You need an "updated" flag per row for this solution. Use a boolean column in the same table for simplicity. But it could be in another table or even a temporary table per transaction.

The expensive payload is executed once per row where the counter is updated (once or multiple time).

This should also perform well, because ...

  • ... it avoids multiple calls of triggers at the root (scales well)
  • ... does not change additional rows (minimize table bloat)
  • ... does not need expensive exception handling.

Consider the following

Demo

Tested in PostgreSQL 9.1 with a separate schema x as test environment.

Tables and dummy rows

-- DROP SCHEMA x;
CREATE SCHEMA x;

CREATE TABLE x.tbl (
 id int
,counter int
,trig_exec_count integer  -- for monitoring payload execution.
,updated bool);

Insert two rows to demonstrate it works with multiple rows:

INSERT INTO x.tbl VALUES
 (1, 0, 0, NULL)
,(2, 0, 0, NULL);

Trigger functions and Triggers

1.) Execute expensive payload

CREATE OR REPLACE FUNCTION x.trg_upaft_counter_change_1()
    RETURNS trigger AS
$BODY$
BEGIN

 -- PERFORM some_expensive_procedure(NEW.id);
 -- Update trig_exec_count to count execution of expensive payload.
 -- Could be in another table, for simplicity, I use the same:

UPDATE x.tbl t
SET    trig_exec_count = trig_exec_count + 1
WHERE  t.id = NEW.id;

RETURN NULL;  -- RETURN value of AFTER trigger is ignored anyway

END;
$BODY$ LANGUAGE plpgsql;

2.) Flag row as updated.

CREATE OR REPLACE FUNCTION x.trg_upaft_counter_change_2()
    RETURNS trigger AS
$BODY$
BEGIN

UPDATE x.tbl
SET    updated = TRUE
WHERE  id = NEW.id;
RETURN NULL;

END;
$BODY$ LANGUAGE plpgsql;

3.) Reset "updated" flag.

CREATE OR REPLACE FUNCTION x.trg_upaft_counter_change_3()
    RETURNS trigger AS
$BODY$
BEGIN

UPDATE x.tbl
SET    updated = NULL
WHERE  id = NEW.id;
RETURN NULL;

END;
$BODY$ LANGUAGE plpgsql;

Trigger names are relevant!

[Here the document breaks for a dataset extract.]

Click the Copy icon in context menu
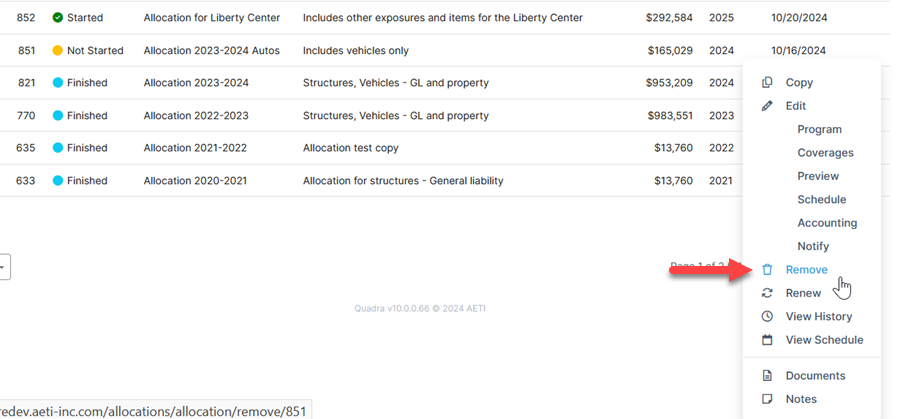The width and height of the screenshot is (900, 419). tap(767, 83)
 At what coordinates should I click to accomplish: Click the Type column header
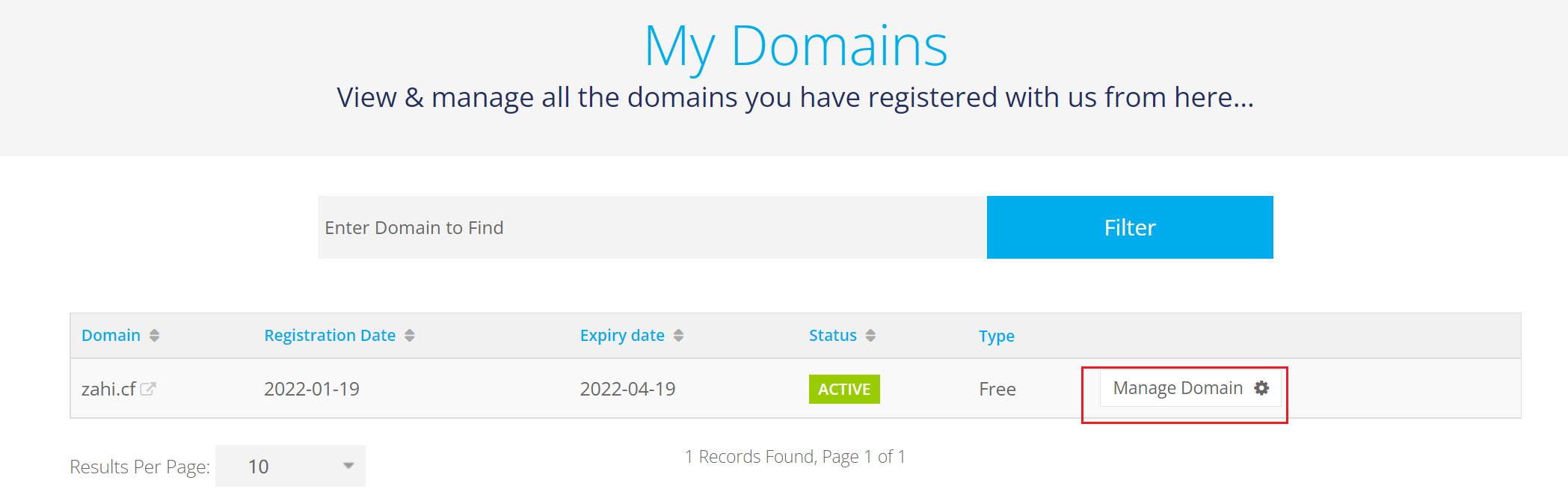tap(996, 336)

Called for the same event they are executed in alphabetical order.

1.) Payload, only if not "updated" yet:

CREATE CONSTRAINT TRIGGER upaft_counter_change_1
    AFTER UPDATE OF counter ON x.tbl
    DEFERRABLE INITIALLY DEFERRED
    FOR EACH ROW
    WHEN (NEW.updated IS NULL)
    EXECUTE PROCEDURE x.trg_upaft_counter_change_1();

2.) Flag row as updated, only if not "updated" yet:

CREATE TRIGGER upaft_counter_change_2   -- not deferred!
    AFTER UPDATE OF counter ON x.tbl
    FOR EACH ROW
    WHEN (NEW.updated IS NULL)
    EXECUTE PROCEDURE x.trg_upaft_counter_change_2();

3.) Reset Flag. No endless loop because of trigger condition.

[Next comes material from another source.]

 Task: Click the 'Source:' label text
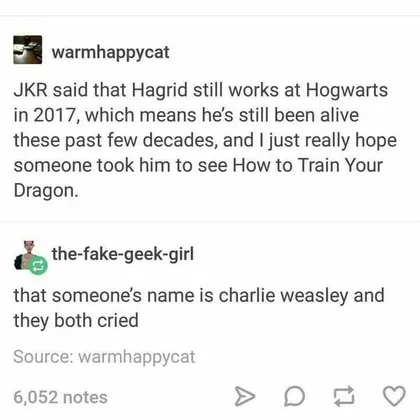click(44, 356)
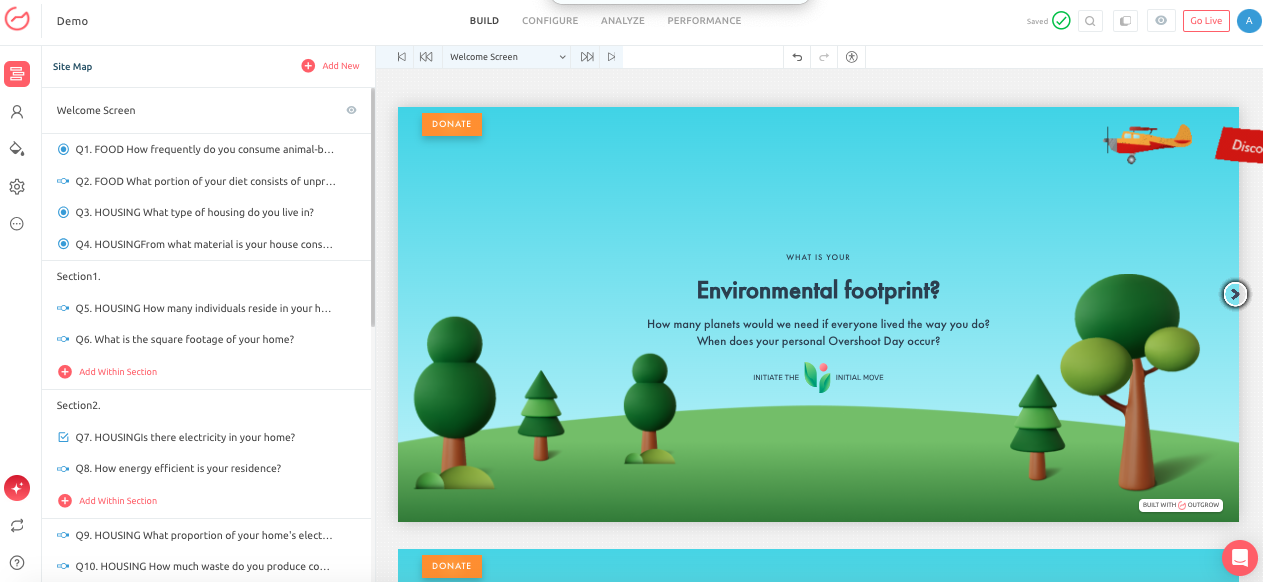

CREATE CONSTRAINT TRIGGER upaft_counter_change_3
    AFTER UPDATE OF updated ON x.tbl
    DEFERRABLE INITIALLY DEFERRED
    FOR EACH ROW
    WHEN (NEW.updated)                 --
    EXECUTE PROCEDURE x.trg_upaft_counter_change_3();

Test

Run UPDATE & SELECT separately to see the deferred effect. If executed together (in one transaction) the SELECT will show the new tbl.counter but the old tbl2.trig_exec_count.

UPDATE x.tbl SET counter = counter + 1;

SELECT * FROM x.tbl;

Now, update the counter multiple times (in one transaction). The payload will only be executed once. Voilá!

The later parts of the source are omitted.